With all due respect to the handful of charismatic female stars in my lifetime who avoided objectification (think Sandra Bullock or Meg Ryan), the modern list is notably shorter. The catalogue of more… prurient performances, however, is significant: think of all the Bond girls, like Denise Richards, or teen boy favorites like Megan Fox, the Jessicas (Biel and Alba), or whatever soon-to-be-forgotten starlet got featured in whichever soon-to-be-forgotten sex comedy/horror movie/beach pic/superbowl commercial.
What does this have to do with our theme today? Well, let us return one final time to our alien friend. Teach it basic feminist principles: women are not objects to be sexualized, made subject to the male gaze, used for their bodies then discarded, told to look pretty and be quiet, but instead strong and independent personalities, equals to men, to be valued for their intelligence and character, for their strength, their humor, their wisdom. Now screen some movies for that alien: pick a few from the past, say Mrs Miniver or His Girl Friday or Hobson’s Choice, and contrast that to some latter-day blockbuster, like Transformers or whatever movies the Jessicas were in. Ask the alien which was the truly progressive feminist age and which treated women like cheap tissue paper. Yet again, progress will be far from obvious.
Progress at Christmastime
The barbarians living in Rome’s ruins may not have harbored illusions about their own civilizational prowess, but they didn’t have smartphones. Don’t let such technological marvels blind you to the reality of our not-so-progressive age. I’ve tried to suggest that some things might matter more than GDP. CDP, for one – Cathedral Domestic Product – that is, our civilization’s ability to construct awe-inspiring works of beauty. Yet we’ve also seen that even little Bedford Falls, without any buttresses flying about, still seems worlds ahead of our Pottersville existence where it counts. And before I can be accused of wanting to turn back the clock on social progress, we concluded with a compelling cinematic clue that women might not be as liberated from objectification as they once were. Put it all together, and what do you get? Well, one can never go wrong quoting C.S. Lewis, so here goes:
“We all want progress. But progress means getting nearer to the place where you want to be. And if you have taken a wrong turning then to go forward does not get you any nearer. If you are on the wrong road progress means doing an about-turn and walking back to the right road and in that case the man who turns back soonest is the most progressive man.”
If your traditional Christmas activities, like mine, make you question how much we’ve improved this last century, let alone in the years since the first Christmas, you’re not alone.
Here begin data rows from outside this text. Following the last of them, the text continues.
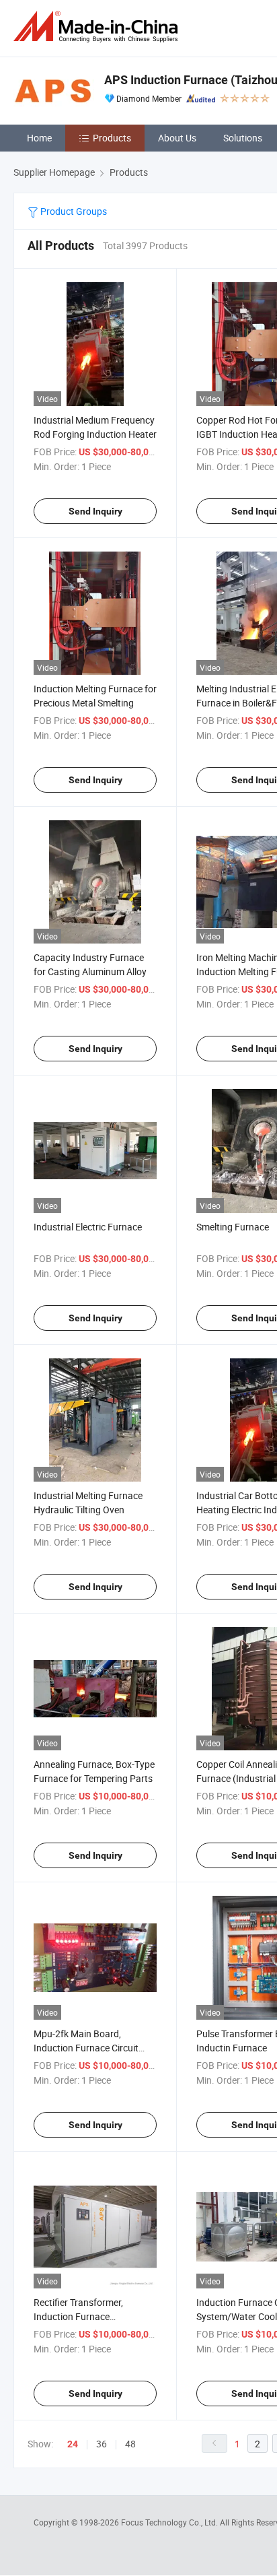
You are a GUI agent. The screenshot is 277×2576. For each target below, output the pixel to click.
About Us (177, 137)
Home (39, 137)
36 (101, 2443)
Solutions (242, 137)
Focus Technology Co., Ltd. (170, 2522)
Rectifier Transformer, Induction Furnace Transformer (78, 2316)
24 (72, 2444)
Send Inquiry (95, 511)
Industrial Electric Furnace (88, 1226)
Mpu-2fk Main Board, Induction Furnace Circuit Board (86, 2047)
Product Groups (72, 211)
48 (130, 2443)
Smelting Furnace (232, 1226)
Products (112, 137)
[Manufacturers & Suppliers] (98, 26)
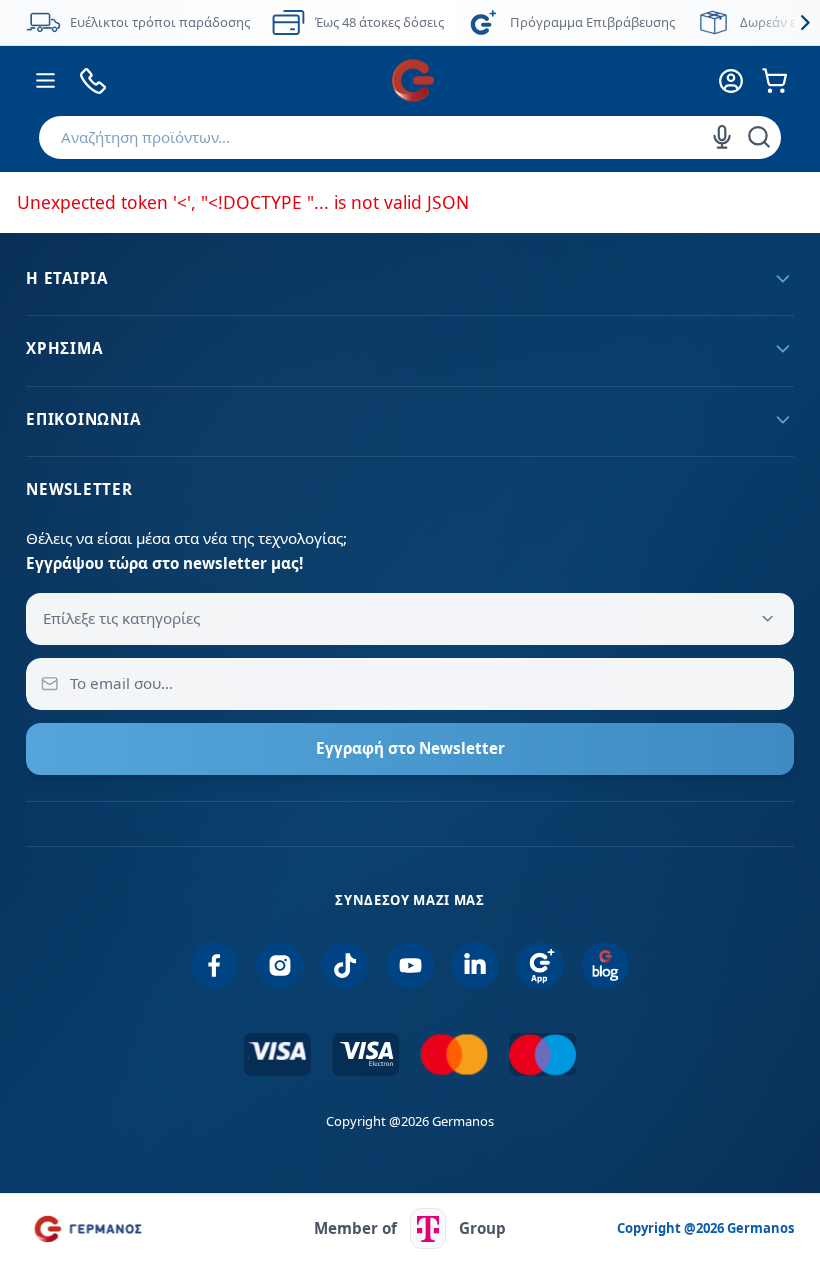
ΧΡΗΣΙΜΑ (64, 348)
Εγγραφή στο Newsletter (410, 748)
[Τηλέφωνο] (93, 80)
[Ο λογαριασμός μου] (730, 80)
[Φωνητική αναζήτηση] (722, 137)
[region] (410, 22)
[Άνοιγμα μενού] (45, 80)
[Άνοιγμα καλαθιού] (774, 80)
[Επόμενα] (805, 22)
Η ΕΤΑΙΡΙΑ (67, 278)
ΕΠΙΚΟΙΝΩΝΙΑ (83, 419)
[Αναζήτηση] (759, 137)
But take heart. It is never too late to turn around. You might not bring the whole world with you, but if you point your family, your friends, your community in the right direction – like George Bailey did – then you will have made true progress indeed. Where to start? This Christmas season we are reminded that the three wise men turned their backs on Jerusalem, that bustling city of power and riches, to head towards a lowly manger. It’s not yet too late to become a genuine progressive: walk back to that right road and follow that star.
Thank you for reading. May God bless you and keep you this Christmas season, and may you and yours have a truly wonderful new year.